Поддельный страх? Нет, страх был реальным. Кому интересно, что они все выжили, что в итоге их посадили в тюрьму только на год, а затем (только!) В черный список, запретили работать на законных основаниях. Страх смерти - голода, который разъедает вашу душу, и пыток, которые дегуманизируют вас, пока вы не узнаете себя - этот страх был реальным. Я спрашиваю мою тетю, не боялась ли она сама. Она на секунду задумывается, и ее лицо озорно светится:
«Я думаю, что я был создан для предсмертных переживаний. Для меня все это не было шоком. Когда они пришли за мной - один солдат, слегка пьяный, с пулеметом, а затем и все остальные - когда я понял, что мир развалился и что все правила, которые раньше управляли этим миром, больше не действовали - затем я спокойно взял большой мешок и бросил в него все, что мне нужно, чтобы поехать в Сибирь. Ответственный солдат позволил мне сделать это, вероятно, потому что он был немного пьян. И вот я бросил: толстый свитер, пальто, хлеб, кильбасу… »
За этим праздничным столом в Варшаве, слушая ее спокойный рассказ о своей истории, я жажду такой смелости. Поэтому, когда постоянно меняющиеся правила этого мира рушатся, я верю, что буду благодарен пьяному солдату, который позволяет мне взять свитер и колбасу до самой смерти.
Это тот тип веры, который не охватывается правилами правительства или тем, как все должно работать.

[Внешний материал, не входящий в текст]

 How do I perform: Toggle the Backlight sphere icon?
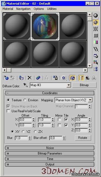[96, 23]
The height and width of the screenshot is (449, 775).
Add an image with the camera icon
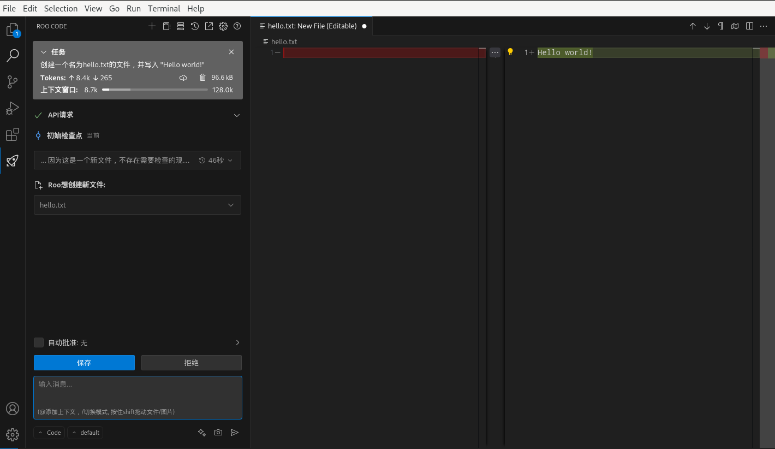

Несмотря на всю боль и трагедию, историческая травма также дала Польше это: мудрость, смелость, гибкость и папа, чьи самые запоминающиеся слова все еще звучат посреди перевернутого мира - «Не бойся!»
*
На следующий день, когда мы возвращаемся в Краков, СДВГ говорит мне: «Это грустная страна - грустная страна с грустными людьми, которые иногда так грустны, что ничего не хотят - и тогда трудно сделать хороший вечеринка."
Но как диджей, даже я могу сказать, что он великолепен в создании атмосферы: он создает вечеринку. Он под контролем. Всемогущий, он стоит на сцене в переполненной, хаотичной, дымной комнате и ткет собственными пальцами то, что заставляет потеть тела, заставляя их верить в экстаз. Не Черная Мадонна, но это - это заставляет их верить. Это партия, которая должна продолжаться, вера, которая должна сохраняться. Сам СДВГ стоит над комнатой с наушниками на ушах и живет в своем собственном мире, где, возможно, вечеринка даже лучше, чем здесь.
[Примечание: эта история была подготовлена программой Glimpse Correspondents, в которой писатели и фотографы разрабатывают подробные рассказы о Матадоре. Чтобы прочитать о редакционном процессе, лежащем в основе этой истории, ознакомьтесь со структурой, деталями и формированием расширенной длинной формы.]